Le 19 août 2022, Paul Auster participait avec une douzaine d’écrivains à un événement du PEN Club de New York intitulé Stand With Salman. Salman Rushdie avait été sauvagement poignardé une semaine auparavant. Paul se tenait sur les marches dans sa tenue noire habituelle, ses cheveux gris balayés en arrière, et lisait, avec beaucoup d’allant, les mots de Rushdie sur l’importance d’écrire des romans dans l’étroitesse empoisonnée de notre époque.
Rare L’une des choses que Paul Auster a toujours défendues, c’est la capacité de penser concrètement et avec compassion, de manière contradictoire, au monde intérieur, afin de reconnaître également le monde plus large qui nous entoure. Nous devons comprendre les vies au-delà de la nôtre. Ouvrir les rideaux. Déverrouiller les positions des uns et des autres. C’est ce qui se passe, selon Paul, dans la nature labyrinthique de la narration.
Je me souviens avoir lu ses premiers romans : j’avais l’impression qu’il avait fendu l’atome.

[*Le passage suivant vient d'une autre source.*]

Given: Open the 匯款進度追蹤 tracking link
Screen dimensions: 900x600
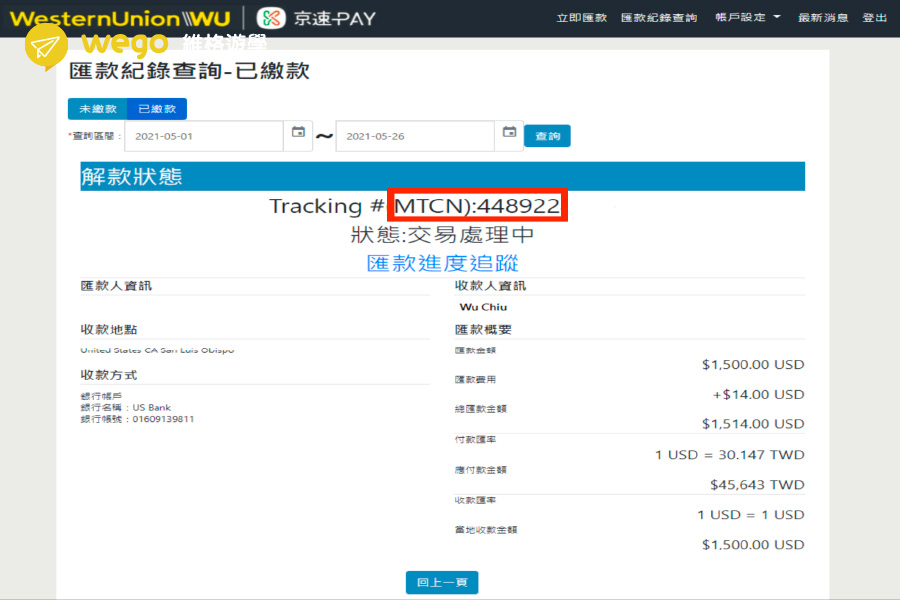Looking at the screenshot, I should tap(442, 263).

L’atome était local, bien sûr, mais son effet était universel. Une rue de Brooklyn s’étendait au reste du monde.
Pour Paul, l’imagination éthique a toujours été primordiale. Dans l’esprit spinozien, tout ce qui est excellent est aussi difficile que rare. Ce qui donne de la lumière doit supporter la brûlure. Et Paul, l’homme ordinaire, était tout à fait extraordinaire. La volute de la fumée de cigarette. Le verre de vin blanc. Son rire n’était pas seulement explosif, il était enveloppant. Ces yeux sombres aux paupières souvent décrites comme tombantes, et elles l’étaient en effet, mais elles fonctionnaient aussi comme des parapluies. Entrez par là. Restez un moment avec moi. Regardons la pluie et donnons peut-être un sens à tout cela.
Le débat autour de ses fascinations – la langue, l’amour, la connexion, la coïncidence, le baseball, le cinéma, l’amitié – sera un peu réduit avec sa disparition.
«Esprit» L’une des choses dont je me souviendrai le plus est son sens de la solidarité ce jour-là, il y a tout juste deux ans, lorsqu’il a pris la défense de Salman et qu’il a dit à l’homme qui gisait dans un lit d’hôpital : «Je t’aime comme un frère et je chéris l’amitié que nous avons construite ensemble au cours des trente dernières années.» Plus tôt dans la matinée, Paul se trouvait dans une pièce de la bibliothèque publique de New York – comme c’est approprié ! comme c’est borgésien ! – il se préparait pour les lectures avec sa femme
Siri Hustvedt. Nous parlions des terribles événements, et Paul s’est légèrement retourné, nous a regardés dans les yeux et a dit : «Mais on tue l’esprit fermé par l’esprit ouvert.»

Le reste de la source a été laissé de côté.